Normalize meaning of metrics labels in prometheus

We need to normalize the semantics of some of the labels that we attach to metrics. What we need to do:

  • document the agreed upon semantics for labels (wiki-replica!61 (merged))
  • if at all possible, modify puppet resources to use the suggested semantics
    • on prometheus1
    • on prometheus2 -- coordinate with alert changes to avoid disruptions on alerts to other teams
  • modify scrape jobs configured in hiera to change the concerned labels, in particular stop using "host" for the puppet exporter
  • change alerts so that they match the new labels (including removing the now deprecated host and node labels)
  • change grafana dashboards to use the new labels instead (perhaps delegate to a separate issue)

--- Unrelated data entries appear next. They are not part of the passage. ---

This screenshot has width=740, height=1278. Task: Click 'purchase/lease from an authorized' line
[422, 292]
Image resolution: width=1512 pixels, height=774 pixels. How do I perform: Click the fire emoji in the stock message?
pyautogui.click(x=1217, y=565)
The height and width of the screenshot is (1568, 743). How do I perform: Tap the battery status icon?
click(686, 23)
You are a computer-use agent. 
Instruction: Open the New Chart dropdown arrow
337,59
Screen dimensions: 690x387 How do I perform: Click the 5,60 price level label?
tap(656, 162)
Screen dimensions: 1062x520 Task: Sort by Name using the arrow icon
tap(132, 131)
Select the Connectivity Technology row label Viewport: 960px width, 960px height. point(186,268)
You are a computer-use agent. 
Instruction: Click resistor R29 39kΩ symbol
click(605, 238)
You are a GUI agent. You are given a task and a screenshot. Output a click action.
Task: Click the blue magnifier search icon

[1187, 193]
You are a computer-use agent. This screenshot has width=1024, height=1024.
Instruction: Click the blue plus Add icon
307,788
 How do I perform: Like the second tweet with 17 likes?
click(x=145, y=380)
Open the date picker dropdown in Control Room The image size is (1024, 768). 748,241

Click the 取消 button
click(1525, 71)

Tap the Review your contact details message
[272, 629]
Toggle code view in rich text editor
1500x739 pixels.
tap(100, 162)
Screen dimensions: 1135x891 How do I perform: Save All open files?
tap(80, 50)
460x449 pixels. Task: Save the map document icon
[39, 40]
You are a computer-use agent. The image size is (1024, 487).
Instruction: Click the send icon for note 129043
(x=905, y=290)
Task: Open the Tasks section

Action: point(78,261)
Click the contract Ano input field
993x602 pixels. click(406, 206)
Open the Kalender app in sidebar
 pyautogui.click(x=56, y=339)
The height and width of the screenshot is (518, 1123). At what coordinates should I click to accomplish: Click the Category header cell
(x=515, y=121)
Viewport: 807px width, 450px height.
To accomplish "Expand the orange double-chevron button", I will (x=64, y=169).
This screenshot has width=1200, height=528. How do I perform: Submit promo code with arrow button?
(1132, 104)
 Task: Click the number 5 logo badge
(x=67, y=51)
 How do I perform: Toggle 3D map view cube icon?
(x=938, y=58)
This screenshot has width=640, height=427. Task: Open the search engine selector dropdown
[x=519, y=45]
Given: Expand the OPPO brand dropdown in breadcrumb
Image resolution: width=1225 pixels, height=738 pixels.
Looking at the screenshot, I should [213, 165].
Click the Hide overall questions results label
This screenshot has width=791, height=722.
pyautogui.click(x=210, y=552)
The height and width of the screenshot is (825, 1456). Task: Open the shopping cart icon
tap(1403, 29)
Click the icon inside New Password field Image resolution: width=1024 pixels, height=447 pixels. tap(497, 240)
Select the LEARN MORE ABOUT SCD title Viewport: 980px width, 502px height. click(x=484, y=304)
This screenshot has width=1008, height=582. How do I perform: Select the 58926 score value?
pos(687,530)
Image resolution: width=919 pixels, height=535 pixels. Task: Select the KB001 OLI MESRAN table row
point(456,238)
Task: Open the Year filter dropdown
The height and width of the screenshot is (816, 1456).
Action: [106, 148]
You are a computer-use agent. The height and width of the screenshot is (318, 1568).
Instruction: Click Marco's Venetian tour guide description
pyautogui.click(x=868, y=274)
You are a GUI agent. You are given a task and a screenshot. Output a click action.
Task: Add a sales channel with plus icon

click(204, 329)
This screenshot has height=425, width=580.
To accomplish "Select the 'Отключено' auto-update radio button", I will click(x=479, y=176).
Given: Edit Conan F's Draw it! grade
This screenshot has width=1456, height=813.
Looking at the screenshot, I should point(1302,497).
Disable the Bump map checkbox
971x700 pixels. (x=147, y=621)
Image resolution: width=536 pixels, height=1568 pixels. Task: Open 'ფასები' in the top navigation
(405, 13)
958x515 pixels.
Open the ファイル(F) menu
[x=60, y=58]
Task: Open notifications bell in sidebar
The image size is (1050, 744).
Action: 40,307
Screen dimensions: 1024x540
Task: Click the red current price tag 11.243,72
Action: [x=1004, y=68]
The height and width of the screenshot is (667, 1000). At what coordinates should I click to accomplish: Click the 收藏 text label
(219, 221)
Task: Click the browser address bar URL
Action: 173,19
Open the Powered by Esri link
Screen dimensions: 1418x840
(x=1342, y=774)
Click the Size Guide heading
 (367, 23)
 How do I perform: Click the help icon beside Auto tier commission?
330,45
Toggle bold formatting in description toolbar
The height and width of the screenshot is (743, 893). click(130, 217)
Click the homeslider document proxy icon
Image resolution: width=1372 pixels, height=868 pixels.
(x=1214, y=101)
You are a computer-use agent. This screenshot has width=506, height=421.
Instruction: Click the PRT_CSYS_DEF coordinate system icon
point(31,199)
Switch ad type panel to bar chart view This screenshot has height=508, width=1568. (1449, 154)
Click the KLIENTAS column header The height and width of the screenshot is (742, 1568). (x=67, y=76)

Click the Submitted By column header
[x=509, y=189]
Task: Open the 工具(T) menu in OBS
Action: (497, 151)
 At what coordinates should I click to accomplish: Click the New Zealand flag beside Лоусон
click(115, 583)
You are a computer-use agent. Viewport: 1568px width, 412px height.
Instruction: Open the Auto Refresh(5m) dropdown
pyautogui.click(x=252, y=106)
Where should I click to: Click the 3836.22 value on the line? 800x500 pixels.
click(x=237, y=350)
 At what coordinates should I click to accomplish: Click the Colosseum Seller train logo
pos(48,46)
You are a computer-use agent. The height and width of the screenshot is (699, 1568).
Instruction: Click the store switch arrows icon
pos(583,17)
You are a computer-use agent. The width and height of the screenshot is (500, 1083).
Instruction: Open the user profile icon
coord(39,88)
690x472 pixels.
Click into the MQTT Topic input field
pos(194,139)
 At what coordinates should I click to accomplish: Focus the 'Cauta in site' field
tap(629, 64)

This is what @anarcat suggested in #41642 (closed) :

We really need to formalize what all those labels mean, and come up with a global meaning for everything.

Right now, i think we have this:

Label syntax normal example blackbox example note
instance host:port idle-fsn-01.torproject.org:9100 http://idle-fsn-01.torproject.org?
alias host idle-fsn-01.torproject.org http://idle-fsn-01.torproject.org
host host idle-fsn-01.torproject.org N/A used in some Grafana dashboard variables and puppet exporter
node host or host:port idle-fsn-01.torproject.org or ...:9100 N/A used in some Grafana dashboard variables
backup_host host bacula-director-01.torproject.org", N/A used in bacula exporter

I would propose we do that instead:

Label syntax normal example blackbox example note
instance host:port idle-fsn-01.torproject.org:9100 idle-fsn-01.torproject.org:80
alias host idle-fsn-01.torproject.org idle-fsn-01.torproject.org
host N/A N/A N/A deprecated
node N/A N/A N/A deprecated
target full URL N/A? http://idle-fsn-01.torproject.org/ new, generated at relabel_configs stage
exporter_instance host:port bacula-director-01.torproject.org:9133 localhost:9115 new, generated at relabel_configs stage

That is:

  • remove the "scheme" (e.g. "HTTP") part from the URL passed to blackbox because, anyways, it doesn't work: if you tell the blackbox exporter to scrape http://example.com/ with an HTTPS probe, it will just fail
  • concretely, remove the URL from instance and alias
  • add the port number to the instance (probably in relabel_configs as well)
  • retire the host label, which is confusing because it's similar to alias, but not quite the same?
  • similarly deprecate the node variable (which is not an actual prometheus label i've seen anywhere, but that is used in some grafana dashboards)
  • uniformely have alias refer to the host's FQDN, regardless of where the metric comes from (e.g. even if it's backups scraped from bacula or puppet jobs scraped from pauli, we're talking about, say, idle-fsn-01.torproject.org here)
  • add a target label that has the actual, nice URL that we would expect for (say) http probes
  • add a exporter_instance label that's similar to what we use instance for presently, but that has the address of the exporter generating the metric, if any (currently, this is __address__ in relabel_configs, and i don't think it's accessible out there

We could also add exporter_alias as well if we need to match on that.

Note that the bacula exporter was previously marked (incorrectly) as using backup_host to point at the instance being backed up (e.g. idle-fsn-01), but it's actually setup "correctly" in the sense that backup_host is always set to bacula-director-01, and alias points at the instance (idle-fsn-01).

Edited by lelutin